• Prompt:
Of all the entries below, only the lines from the one with "吉林 (301, 1870)" up to and including the one with "更新日志 (189, 2081)" are to be duplicated exactly.

#### Provided entries ####

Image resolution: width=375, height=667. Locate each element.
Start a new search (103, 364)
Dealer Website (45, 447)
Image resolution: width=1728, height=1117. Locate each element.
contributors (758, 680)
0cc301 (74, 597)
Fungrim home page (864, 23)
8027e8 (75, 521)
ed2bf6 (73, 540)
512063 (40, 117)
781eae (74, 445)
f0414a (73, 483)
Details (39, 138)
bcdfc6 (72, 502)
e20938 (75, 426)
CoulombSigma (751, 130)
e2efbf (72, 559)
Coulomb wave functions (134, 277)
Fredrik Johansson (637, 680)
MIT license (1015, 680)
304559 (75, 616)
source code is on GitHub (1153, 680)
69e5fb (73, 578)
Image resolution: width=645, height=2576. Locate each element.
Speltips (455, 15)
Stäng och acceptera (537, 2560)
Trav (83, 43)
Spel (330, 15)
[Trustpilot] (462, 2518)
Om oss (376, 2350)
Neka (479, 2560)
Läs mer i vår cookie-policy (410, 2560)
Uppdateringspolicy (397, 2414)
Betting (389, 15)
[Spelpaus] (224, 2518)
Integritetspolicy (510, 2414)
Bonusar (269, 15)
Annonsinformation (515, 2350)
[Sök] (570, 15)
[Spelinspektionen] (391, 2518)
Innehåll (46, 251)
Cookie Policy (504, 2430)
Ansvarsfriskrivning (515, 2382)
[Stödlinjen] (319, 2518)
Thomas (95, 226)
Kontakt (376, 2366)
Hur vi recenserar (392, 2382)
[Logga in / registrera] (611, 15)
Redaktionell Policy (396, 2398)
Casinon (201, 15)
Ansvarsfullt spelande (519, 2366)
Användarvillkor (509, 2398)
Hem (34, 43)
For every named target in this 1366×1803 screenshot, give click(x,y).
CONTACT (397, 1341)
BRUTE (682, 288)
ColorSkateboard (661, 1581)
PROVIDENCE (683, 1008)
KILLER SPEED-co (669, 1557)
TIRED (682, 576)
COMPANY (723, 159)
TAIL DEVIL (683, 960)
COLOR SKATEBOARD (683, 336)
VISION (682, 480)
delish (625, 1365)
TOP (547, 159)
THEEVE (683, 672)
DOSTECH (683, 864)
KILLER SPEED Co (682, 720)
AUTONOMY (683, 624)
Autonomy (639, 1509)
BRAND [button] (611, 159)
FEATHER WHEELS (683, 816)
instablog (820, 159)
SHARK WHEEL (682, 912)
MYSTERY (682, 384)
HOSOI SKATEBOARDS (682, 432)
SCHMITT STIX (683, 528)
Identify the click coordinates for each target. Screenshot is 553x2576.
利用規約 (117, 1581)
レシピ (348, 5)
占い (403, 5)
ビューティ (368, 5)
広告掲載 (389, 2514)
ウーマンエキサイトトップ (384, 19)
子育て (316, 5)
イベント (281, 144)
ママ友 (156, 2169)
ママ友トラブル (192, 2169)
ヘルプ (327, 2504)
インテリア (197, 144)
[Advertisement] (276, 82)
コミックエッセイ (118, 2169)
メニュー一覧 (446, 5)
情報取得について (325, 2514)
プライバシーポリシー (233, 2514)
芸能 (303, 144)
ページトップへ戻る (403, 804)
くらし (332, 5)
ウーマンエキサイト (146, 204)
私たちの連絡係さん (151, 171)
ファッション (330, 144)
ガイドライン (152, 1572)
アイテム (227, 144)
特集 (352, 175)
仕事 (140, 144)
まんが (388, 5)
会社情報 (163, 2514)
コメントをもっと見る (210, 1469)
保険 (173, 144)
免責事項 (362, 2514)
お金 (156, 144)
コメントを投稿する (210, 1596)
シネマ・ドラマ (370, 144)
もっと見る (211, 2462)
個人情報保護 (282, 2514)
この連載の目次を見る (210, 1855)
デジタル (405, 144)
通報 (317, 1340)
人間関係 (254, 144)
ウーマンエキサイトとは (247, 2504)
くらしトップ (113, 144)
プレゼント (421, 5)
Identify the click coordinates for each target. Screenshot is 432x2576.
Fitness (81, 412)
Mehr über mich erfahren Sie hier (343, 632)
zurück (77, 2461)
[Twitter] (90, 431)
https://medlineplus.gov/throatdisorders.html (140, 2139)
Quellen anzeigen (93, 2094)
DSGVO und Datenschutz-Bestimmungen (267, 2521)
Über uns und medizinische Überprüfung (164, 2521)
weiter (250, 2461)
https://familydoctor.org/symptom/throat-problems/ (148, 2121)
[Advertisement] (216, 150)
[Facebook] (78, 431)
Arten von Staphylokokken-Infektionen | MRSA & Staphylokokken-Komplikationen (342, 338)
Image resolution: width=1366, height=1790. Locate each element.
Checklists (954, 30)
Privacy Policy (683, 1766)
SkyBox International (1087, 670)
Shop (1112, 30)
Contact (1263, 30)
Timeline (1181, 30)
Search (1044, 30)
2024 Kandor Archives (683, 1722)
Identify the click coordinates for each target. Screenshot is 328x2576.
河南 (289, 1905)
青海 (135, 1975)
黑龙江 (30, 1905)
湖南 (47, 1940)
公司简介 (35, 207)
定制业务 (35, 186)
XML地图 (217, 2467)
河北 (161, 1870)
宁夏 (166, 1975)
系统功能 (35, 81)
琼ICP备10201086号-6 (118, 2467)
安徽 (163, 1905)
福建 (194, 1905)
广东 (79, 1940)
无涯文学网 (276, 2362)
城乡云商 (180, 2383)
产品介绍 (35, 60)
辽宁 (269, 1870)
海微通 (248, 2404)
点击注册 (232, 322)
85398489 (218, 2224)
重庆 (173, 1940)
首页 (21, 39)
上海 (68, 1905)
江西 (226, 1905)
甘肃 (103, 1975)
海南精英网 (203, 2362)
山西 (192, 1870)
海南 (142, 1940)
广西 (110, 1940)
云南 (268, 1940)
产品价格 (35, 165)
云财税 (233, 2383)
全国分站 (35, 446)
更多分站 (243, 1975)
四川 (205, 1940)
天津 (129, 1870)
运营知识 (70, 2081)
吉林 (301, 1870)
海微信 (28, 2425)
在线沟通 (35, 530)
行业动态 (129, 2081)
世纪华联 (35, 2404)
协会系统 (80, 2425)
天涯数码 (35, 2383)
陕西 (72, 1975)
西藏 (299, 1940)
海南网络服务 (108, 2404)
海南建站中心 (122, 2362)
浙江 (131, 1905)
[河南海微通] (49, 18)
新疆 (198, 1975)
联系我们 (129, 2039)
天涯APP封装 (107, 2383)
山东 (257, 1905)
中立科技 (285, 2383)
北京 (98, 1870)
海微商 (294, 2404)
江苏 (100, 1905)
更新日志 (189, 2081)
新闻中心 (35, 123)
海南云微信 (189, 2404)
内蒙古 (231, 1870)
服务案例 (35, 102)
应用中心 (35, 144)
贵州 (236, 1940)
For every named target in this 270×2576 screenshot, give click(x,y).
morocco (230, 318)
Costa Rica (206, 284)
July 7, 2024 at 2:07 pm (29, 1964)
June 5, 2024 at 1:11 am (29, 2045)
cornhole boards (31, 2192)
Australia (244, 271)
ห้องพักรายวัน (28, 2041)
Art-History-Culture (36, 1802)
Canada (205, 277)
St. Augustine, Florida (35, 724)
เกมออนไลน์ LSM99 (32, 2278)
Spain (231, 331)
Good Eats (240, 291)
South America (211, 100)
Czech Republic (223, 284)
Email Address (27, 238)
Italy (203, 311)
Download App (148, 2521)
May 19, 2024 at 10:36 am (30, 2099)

####

• Expected answer:
吉林 (301, 1870)
海微信 (28, 2425)
在线沟通 (35, 530)
行业动态 (129, 2081)
世纪华联 (35, 2404)
协会系统 (80, 2425)
天涯数码 (35, 2383)
陕西 (72, 1975)
西藏 (299, 1940)
海南网络服务 (108, 2404)
海南建站中心 (122, 2362)
浙江 (131, 1905)
[河南海微通] (49, 18)
新疆 (198, 1975)
联系我们 (129, 2039)
天涯APP封装 (107, 2383)
山东 (257, 1905)
中立科技 (285, 2383)
北京 (98, 1870)
海微商 (294, 2404)
江苏 (100, 1905)
更新日志 (189, 2081)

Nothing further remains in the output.